There are different types of costs, such as standard cost, actual cost, and scheduled cost, and these costs can be calculated automatically.
2. Cost Variance Analysis
Cost variance analysis is to calculate standard cost and actual cost. Whether the variance is favorable (actual cost is lower than planned cost) or unfavorable (actual cost is higher than planned cost), it is important to understand the cause of the variance and to improve the accuracy of cost forecasting.
3. Profit and Loss Calculation
Profit and loss calculation is to calculate profit and loss by product to determine profitability. In addition to ordinary cost accounting, Cost Control Systems enable total cost control at each stage, which makes it possible to determine marginal profit and analyze profitability, opportunity loss, etc.
4. Cost Simulation
Cost simulation is to grasp various cost fluctuation factors and make future forecasts based on accumulated cost data. It enables prompt response to future risks such as raw material price hikes and labor cost increases.
5. Allocation
Allocation is the process of defining and distributing costs that are difficult to strictly incorporate into cost accounting, such as costs that cross over divisions or products, or common costs of divisions. Because product management requires complex allocations across different departments, Cost Control Systems are effective in calculating allocations.
How to Select a Cost Control System
It is important to choose a Cost Control System that fits your industry.
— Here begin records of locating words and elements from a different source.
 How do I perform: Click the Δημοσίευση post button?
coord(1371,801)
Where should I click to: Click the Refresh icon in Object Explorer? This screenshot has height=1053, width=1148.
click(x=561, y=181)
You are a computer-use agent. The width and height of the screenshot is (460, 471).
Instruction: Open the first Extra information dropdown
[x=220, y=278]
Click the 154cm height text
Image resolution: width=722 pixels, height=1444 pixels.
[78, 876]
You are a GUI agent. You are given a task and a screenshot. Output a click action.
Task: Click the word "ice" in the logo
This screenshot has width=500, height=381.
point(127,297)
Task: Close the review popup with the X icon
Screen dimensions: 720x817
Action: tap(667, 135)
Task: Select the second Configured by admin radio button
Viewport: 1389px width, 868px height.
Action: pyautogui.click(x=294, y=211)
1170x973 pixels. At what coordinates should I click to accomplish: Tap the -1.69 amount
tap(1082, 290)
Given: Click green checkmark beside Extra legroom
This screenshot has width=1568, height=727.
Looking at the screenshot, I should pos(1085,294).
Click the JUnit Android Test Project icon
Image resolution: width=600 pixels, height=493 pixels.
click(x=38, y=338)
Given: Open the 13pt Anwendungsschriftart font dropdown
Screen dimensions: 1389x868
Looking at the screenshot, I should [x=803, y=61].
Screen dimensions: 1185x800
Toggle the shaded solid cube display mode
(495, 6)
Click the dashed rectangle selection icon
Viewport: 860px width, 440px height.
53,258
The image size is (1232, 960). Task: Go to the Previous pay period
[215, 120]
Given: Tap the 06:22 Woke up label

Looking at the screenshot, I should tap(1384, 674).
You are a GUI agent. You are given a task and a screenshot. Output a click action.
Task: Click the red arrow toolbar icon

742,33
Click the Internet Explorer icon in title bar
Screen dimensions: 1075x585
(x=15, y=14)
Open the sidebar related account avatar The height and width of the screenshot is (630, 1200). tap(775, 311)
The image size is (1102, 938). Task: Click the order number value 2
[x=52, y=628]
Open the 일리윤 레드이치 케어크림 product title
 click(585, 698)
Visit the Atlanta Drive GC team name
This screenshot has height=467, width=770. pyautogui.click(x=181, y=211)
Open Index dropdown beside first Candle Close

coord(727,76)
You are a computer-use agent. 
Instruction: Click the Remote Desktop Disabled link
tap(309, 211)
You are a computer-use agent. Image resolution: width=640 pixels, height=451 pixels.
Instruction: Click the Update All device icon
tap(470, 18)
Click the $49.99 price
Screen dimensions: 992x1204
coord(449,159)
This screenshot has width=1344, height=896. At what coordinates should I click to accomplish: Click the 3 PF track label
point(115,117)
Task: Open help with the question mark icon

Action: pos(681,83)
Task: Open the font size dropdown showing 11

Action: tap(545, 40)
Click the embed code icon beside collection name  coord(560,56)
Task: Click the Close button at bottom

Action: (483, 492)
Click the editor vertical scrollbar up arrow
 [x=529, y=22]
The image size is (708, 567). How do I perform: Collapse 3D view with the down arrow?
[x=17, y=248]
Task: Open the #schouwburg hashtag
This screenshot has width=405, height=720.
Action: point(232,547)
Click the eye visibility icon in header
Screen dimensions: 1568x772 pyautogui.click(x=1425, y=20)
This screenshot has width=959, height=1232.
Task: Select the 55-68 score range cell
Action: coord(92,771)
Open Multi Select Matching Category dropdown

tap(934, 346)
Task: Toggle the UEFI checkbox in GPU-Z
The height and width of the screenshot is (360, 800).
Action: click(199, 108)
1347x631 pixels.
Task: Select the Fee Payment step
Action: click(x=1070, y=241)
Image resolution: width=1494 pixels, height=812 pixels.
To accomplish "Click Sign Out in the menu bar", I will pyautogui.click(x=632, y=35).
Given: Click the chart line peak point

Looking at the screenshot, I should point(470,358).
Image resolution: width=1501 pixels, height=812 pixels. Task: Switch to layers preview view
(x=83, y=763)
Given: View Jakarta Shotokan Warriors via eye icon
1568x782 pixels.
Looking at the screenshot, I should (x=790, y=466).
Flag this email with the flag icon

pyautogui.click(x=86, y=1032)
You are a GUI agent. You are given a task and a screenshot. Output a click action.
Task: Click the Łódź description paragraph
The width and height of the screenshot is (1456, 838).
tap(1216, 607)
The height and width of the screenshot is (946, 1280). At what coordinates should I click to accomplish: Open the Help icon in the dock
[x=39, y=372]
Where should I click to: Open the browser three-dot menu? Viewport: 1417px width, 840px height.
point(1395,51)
We recommend that you look at case studies to see if other companies in your industry or business sector have introduced such systems, and select a system that best suits your production style, such as mass production, make-to-order production, or prospective production.
In addition, a PoC (proof of concept) is necessary before introducing the system to see if it can be integrated with the systems handled by your company and if it can be customized to meet your business requirements.